Of course, that's easier said than done. What is the hard part of a pudding? In order not to make things even harder for myself, a few years ago I started comparing companies to spaceships that - as the illustration above shows - move enterprise-like through the infinite expanses of the market.

The figure outlines what this movement is all about:

  • Every corporate spaceship is fueled by a specific mission, that is, by what constitutes its primary purpose, meaning, and reason for existence. Agile organizations should be on fire for their specialty as well as for the value they bring to the customer.

  • The spaceship is aligned with a vision, a kind of guiding star or star system that stands for a higher purpose. Toyota, for example, uses its True North for this purpose: Zero defects, 100% value creation, end-to-end one-piece flow, absolute work safety and continuous improvement. It goes without saying that this is not a SMARTE objective, but a general orientation that gives direction to the pursuit of perfection.

  • The strategy defines the next stages of any enterprise. It includes the current product and service portfolio, the specific goals and the procedure to achieve them, the budgeting and prioritization systems, and much more. However, the enterprise ship is only on course for success if it succeeds in repeatedly docking with its most relevant environments: figuratively speaking, with as many customer planets as possible, which nourish it by exchanging goods and services for "fuel" in the form of money, recognition or recommendations.

  • The context-dependency of every Enterprise can be reinforced by pointing out that space is not only populated by customers eager to trade, but also by competing spaceships. Not to mention the legal regulations or political influencing factors that affect it.

  • Within these contexts, every company forms certain structures and processes. They answer the question of how the organization works and determine to a large extent what we experience on a daily basis. From the infrastructure to the various procedures and quality standards, to the written and unwritten rules that determine daily activities.

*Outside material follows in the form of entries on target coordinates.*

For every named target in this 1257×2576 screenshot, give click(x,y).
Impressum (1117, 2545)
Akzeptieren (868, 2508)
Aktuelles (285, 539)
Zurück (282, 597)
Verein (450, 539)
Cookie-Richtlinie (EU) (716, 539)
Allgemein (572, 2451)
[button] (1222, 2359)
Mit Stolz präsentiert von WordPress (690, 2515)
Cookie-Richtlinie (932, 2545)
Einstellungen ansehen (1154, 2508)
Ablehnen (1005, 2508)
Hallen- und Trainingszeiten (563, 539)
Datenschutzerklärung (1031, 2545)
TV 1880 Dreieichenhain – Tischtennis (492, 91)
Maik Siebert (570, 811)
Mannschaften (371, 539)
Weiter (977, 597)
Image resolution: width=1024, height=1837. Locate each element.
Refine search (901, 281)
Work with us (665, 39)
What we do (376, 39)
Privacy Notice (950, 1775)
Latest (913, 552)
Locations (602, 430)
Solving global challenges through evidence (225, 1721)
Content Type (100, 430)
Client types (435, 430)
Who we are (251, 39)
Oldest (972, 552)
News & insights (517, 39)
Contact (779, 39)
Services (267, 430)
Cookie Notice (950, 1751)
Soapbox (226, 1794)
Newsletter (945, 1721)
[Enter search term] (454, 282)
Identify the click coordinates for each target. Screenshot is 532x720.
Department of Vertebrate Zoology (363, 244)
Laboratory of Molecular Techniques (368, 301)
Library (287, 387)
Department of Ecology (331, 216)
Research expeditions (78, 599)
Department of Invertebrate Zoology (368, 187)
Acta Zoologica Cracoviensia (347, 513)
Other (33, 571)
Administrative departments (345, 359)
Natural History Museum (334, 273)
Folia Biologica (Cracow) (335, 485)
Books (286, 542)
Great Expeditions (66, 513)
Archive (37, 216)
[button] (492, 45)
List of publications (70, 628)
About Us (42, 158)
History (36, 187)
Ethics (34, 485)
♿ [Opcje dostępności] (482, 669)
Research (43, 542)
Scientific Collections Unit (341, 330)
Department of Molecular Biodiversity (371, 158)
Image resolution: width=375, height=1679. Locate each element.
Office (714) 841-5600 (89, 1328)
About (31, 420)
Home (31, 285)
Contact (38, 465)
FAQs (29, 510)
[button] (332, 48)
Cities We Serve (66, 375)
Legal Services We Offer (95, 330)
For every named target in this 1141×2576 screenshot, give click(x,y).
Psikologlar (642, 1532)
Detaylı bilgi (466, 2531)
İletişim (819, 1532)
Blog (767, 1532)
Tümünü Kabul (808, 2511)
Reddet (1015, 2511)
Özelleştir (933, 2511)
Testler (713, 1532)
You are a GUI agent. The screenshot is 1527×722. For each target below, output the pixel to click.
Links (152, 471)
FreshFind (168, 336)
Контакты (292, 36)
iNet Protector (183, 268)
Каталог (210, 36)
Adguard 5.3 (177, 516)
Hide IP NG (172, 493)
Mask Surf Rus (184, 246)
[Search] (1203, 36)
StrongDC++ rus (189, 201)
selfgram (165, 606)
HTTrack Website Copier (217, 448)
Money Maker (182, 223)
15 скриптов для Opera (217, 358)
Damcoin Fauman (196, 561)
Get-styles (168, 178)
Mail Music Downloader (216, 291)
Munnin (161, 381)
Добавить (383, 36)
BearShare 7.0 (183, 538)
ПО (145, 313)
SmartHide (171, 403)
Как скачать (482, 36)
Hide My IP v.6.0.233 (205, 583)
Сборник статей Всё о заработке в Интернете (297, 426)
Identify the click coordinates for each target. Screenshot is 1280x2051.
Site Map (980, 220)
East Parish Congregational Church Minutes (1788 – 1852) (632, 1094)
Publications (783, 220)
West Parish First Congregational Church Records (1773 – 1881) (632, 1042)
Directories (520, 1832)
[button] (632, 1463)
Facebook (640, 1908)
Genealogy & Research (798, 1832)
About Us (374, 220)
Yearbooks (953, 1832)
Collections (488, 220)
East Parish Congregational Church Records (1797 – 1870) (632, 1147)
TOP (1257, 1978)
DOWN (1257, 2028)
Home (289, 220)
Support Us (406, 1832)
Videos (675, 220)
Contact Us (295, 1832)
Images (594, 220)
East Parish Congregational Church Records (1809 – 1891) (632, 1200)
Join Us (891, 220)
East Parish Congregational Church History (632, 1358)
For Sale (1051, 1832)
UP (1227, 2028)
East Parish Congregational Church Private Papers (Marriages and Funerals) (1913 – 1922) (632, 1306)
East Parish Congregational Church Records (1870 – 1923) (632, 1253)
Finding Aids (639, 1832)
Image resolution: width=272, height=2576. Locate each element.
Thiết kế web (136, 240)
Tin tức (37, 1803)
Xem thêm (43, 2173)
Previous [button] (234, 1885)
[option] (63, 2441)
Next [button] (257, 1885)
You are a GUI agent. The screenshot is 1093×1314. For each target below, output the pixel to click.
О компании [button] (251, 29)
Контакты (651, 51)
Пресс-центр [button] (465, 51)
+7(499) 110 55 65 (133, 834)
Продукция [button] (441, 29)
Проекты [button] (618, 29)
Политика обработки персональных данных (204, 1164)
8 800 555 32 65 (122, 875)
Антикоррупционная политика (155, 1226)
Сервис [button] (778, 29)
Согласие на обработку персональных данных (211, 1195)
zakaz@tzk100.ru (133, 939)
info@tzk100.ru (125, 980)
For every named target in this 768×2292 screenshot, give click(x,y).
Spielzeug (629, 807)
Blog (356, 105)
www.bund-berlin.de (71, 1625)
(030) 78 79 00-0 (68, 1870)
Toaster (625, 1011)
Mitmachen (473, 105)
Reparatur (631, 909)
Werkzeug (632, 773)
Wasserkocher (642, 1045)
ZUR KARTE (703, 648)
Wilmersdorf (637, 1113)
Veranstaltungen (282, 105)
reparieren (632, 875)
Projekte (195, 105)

  • "This is how we work here! "could be the headline for those self-evident norms of behaviour that every organisation develops over time: from the way of dressing to all facets of verbal and non-verbal communication to the basic attitude towards colleagues and superiors, which incidentally - apropos respect, appreciation, empathy - is often congenially reflected in the attitude towards customers. These norms are to a large extent a guideline for action, since they feel quite normal, precisely as a natural form of working. Accordingly, it is difficult to grasp these norms accurately - a little like the fish that, even if it could speak, could not describe the water as it moves as a matter of course.

It should be clear by now that corporate culture is not a singular factor that we can view or even change in isolation. Rather, culture results from the unique interaction of strategies, structures, processes, and standards of behavior that every spaceship develops in its confrontation with the infinite expanse of space. Culture, therefore, can neither be reduced to one domain nor frozen ahistorically. Rather, it is itself constantly in motion.

All in all, my spaceship metaphor is intended to illustrate the complex nature of any corporate culture. It is influenced by many factors that are volatile but by no means soft. No serious change towards more business agility can escape the resulting complexity. Focusing only on the mindset is by far not enough. But a purely structure and process-oriented approach à la as many agile teams as possible also falls short.

Like any metaphor, of course, my little Enterprise reminiscence tends to over-simplify: neither do larger Enterprises act as one starship, nor is culture a uniform phenomenon. Instead, there are smaller and larger Enterprises, slower and faster ships, important and less important missions, etc. Nevertheless, I hope to have contributed a little to clarifying some myths and misconceptions, to which once again applies what I called in another blog post the False Money Principle. Because it's not the popular misconceptions about culture, agility and self-organization that are surprising, but that they remain in circulation for such an astonishingly long time.